Hasan Junus mengutif Tuhfat al-Nafis, yang mencatat tentang pembukaan Pulau Penyengat, sehingga menjadi sebuah kota dan bagian dari pusat Pemerintahan Kerajaan Melayu Riau-Lingga-Johor dan Pahang, yang jelas sekali dilakukan oleh Yang Dipertuan Besar, Sultan Mahmud Ri’ayat Syah.
Syahdan adapun Baginda Sultan Mahmud apabila sudah paduka anakda baginda itu keduanya balik masing-masing ke negerinya, maka baginda pun menyuruh Punggawa Bakak menebas Pulau Penyengat Indera Sakti itu cucikan karena Punggawa Bakak itu dia memang duduk di Penyengat itu ada empat lima buah rumah.

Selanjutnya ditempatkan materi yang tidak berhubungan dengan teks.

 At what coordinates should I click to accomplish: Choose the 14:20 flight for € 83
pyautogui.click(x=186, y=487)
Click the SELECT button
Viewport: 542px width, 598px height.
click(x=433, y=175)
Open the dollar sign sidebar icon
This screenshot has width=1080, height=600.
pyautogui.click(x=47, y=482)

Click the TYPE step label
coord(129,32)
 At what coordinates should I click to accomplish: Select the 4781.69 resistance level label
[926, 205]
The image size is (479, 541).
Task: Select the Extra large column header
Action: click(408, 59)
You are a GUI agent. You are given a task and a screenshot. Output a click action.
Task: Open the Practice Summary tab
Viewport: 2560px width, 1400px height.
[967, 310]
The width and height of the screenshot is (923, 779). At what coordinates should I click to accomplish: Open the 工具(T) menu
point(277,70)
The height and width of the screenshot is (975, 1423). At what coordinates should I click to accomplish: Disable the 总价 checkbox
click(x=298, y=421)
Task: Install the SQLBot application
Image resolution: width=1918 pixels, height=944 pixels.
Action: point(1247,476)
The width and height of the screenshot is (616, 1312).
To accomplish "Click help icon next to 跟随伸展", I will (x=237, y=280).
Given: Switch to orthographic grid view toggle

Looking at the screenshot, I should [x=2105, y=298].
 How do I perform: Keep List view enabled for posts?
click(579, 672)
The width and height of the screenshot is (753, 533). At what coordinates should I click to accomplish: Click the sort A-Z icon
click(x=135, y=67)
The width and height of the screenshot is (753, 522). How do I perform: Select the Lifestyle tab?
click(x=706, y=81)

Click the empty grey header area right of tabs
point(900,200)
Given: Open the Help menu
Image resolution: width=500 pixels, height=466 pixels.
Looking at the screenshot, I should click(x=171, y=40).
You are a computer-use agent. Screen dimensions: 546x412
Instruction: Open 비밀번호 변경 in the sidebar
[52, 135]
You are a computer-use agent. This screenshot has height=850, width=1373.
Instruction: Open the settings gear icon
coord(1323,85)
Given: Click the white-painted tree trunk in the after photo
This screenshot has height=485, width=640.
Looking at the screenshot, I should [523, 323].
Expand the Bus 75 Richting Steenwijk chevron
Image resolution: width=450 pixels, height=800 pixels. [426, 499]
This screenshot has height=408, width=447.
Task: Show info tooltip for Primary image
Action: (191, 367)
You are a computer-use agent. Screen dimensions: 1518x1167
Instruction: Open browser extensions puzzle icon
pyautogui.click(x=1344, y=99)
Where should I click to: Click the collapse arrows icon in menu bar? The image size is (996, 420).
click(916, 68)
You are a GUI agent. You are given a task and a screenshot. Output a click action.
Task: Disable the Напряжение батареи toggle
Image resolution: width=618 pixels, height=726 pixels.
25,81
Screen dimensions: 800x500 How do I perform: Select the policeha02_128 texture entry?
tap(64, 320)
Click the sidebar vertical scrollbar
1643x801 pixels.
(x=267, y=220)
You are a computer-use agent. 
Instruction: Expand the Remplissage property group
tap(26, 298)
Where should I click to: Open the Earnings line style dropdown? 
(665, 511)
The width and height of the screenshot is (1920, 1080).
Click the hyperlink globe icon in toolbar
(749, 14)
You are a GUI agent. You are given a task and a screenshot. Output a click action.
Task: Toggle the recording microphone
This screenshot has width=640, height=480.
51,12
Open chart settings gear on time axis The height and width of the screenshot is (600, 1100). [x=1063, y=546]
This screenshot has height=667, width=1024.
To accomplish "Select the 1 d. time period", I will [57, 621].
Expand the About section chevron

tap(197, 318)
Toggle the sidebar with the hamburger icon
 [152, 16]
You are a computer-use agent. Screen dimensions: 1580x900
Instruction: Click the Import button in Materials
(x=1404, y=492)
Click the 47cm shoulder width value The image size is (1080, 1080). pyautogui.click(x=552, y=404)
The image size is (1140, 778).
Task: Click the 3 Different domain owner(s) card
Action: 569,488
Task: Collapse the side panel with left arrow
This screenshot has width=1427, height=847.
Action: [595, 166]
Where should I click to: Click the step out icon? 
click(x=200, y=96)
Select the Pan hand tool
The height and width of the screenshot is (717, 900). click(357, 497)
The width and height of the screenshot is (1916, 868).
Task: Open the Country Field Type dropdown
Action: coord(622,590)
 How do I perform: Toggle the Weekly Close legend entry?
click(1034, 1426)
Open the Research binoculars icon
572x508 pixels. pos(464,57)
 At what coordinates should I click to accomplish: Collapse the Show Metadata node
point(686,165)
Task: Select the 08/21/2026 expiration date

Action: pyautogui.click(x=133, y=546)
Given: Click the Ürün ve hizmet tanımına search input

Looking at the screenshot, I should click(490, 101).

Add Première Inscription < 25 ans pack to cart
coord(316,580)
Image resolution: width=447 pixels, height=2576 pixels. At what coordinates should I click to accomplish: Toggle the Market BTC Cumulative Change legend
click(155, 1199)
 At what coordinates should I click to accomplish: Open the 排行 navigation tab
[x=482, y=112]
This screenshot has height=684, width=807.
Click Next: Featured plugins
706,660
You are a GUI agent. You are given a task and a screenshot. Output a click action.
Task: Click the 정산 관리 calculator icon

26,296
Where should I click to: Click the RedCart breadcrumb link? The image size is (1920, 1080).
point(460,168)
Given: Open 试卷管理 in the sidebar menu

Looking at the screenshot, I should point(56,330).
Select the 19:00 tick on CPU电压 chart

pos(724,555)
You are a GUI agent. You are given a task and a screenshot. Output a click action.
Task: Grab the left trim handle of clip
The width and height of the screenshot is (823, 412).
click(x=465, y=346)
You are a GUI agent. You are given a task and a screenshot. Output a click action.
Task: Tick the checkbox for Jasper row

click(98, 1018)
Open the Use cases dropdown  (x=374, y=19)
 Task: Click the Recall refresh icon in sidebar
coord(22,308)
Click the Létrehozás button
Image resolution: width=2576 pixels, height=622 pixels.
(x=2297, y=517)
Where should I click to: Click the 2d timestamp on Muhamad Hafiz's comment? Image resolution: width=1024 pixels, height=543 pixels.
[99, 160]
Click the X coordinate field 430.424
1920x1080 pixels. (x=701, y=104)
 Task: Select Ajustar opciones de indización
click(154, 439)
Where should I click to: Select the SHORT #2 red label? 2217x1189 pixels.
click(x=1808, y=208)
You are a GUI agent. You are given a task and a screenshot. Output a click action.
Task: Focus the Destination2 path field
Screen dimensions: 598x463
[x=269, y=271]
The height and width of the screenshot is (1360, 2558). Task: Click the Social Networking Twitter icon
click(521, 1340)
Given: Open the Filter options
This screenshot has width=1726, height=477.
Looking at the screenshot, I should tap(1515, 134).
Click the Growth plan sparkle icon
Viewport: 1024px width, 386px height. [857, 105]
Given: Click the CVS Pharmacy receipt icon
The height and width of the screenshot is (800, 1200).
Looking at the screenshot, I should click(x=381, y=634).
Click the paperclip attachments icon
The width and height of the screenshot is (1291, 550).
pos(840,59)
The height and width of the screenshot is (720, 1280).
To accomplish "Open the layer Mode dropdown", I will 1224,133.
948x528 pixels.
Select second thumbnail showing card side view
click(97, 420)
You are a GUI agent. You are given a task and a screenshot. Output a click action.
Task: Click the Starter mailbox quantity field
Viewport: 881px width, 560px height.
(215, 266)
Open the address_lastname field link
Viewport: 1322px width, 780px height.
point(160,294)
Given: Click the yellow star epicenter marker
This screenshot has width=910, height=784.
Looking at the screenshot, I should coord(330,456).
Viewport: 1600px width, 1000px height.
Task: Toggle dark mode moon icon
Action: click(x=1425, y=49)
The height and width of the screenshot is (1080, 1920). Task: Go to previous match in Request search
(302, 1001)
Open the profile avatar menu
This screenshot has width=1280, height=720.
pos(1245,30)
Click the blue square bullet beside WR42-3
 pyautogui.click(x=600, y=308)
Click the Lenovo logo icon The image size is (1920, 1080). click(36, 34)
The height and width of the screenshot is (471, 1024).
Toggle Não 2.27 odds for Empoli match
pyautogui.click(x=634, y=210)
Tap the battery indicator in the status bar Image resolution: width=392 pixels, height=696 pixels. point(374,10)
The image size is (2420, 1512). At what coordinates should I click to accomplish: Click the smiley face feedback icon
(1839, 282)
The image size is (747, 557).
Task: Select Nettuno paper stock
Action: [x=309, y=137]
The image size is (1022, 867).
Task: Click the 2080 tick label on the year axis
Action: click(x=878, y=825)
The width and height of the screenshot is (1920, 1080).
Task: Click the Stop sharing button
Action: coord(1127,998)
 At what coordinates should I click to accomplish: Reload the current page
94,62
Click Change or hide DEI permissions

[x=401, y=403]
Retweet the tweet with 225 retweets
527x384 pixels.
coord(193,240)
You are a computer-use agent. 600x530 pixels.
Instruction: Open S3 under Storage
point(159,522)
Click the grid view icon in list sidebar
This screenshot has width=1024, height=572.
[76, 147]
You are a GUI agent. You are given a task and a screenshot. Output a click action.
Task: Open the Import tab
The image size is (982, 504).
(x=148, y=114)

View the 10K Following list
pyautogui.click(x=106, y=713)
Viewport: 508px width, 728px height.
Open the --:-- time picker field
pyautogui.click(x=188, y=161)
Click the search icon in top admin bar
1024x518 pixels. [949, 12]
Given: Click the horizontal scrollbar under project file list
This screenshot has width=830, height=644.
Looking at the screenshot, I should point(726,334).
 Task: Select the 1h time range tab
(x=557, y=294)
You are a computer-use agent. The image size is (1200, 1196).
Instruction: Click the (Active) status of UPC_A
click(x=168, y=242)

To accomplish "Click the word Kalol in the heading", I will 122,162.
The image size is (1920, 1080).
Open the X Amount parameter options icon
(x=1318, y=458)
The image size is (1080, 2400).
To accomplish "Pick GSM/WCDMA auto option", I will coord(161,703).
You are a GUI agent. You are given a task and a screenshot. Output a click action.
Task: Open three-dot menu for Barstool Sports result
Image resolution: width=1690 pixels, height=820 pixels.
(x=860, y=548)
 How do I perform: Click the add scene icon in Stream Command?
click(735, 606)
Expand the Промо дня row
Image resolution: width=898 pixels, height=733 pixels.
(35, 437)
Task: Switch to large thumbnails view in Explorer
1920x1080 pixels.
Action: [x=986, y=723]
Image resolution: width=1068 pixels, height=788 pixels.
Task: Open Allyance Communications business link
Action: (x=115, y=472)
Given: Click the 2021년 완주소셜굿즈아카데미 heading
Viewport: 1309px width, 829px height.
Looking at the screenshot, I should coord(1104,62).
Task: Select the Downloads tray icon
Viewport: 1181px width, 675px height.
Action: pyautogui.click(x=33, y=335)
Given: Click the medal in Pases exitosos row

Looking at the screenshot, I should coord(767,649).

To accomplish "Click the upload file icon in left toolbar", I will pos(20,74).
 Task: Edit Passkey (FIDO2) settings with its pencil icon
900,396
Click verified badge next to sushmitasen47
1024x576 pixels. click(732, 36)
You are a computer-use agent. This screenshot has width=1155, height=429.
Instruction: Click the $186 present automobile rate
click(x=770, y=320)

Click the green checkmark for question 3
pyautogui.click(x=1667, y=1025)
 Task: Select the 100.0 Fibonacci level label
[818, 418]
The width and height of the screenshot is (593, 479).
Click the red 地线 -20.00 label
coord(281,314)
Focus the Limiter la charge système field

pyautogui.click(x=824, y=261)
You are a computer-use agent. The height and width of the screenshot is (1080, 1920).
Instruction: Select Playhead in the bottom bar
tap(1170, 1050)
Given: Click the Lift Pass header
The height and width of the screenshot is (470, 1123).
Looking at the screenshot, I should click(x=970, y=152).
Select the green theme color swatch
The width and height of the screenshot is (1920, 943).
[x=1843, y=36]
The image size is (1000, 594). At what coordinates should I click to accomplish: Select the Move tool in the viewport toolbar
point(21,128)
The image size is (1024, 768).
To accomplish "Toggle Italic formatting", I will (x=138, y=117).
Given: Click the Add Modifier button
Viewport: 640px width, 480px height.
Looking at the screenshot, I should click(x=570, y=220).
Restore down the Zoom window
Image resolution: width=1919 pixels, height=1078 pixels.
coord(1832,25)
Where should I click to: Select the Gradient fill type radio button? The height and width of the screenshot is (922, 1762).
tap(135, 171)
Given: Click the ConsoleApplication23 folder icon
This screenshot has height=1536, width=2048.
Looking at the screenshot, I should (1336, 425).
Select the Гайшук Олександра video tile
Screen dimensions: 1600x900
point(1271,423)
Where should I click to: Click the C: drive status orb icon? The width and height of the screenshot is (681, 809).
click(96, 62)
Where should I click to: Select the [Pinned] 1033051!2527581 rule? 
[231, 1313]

Maka dikerjakan oleh Punggawa Bakak itu seperti titah baginda itu. Maka telah cuci Pulau Penyengat itu ditebas, maka baginda pun berbuatlah istana dan kota-paritnya dengan masjid balairungnya. Adalah yang memerintahkan segala pekerjaan itu ialah Encik Kaluk bin Encik Suluh peranakan Bugis.
Maka tiada berapa antaranya selesailah pekerjaan itu. Maka apabila selesai Pulau Penyengtat itu jadi negeri tempat kerajaan maka baginda pun memindahkan paduka adinda Engku Puteri Raja Hamidah isterinya, ke istana Pulau Penyengat dengan orang baik-baiknya dan anak raja-raja serta ianya.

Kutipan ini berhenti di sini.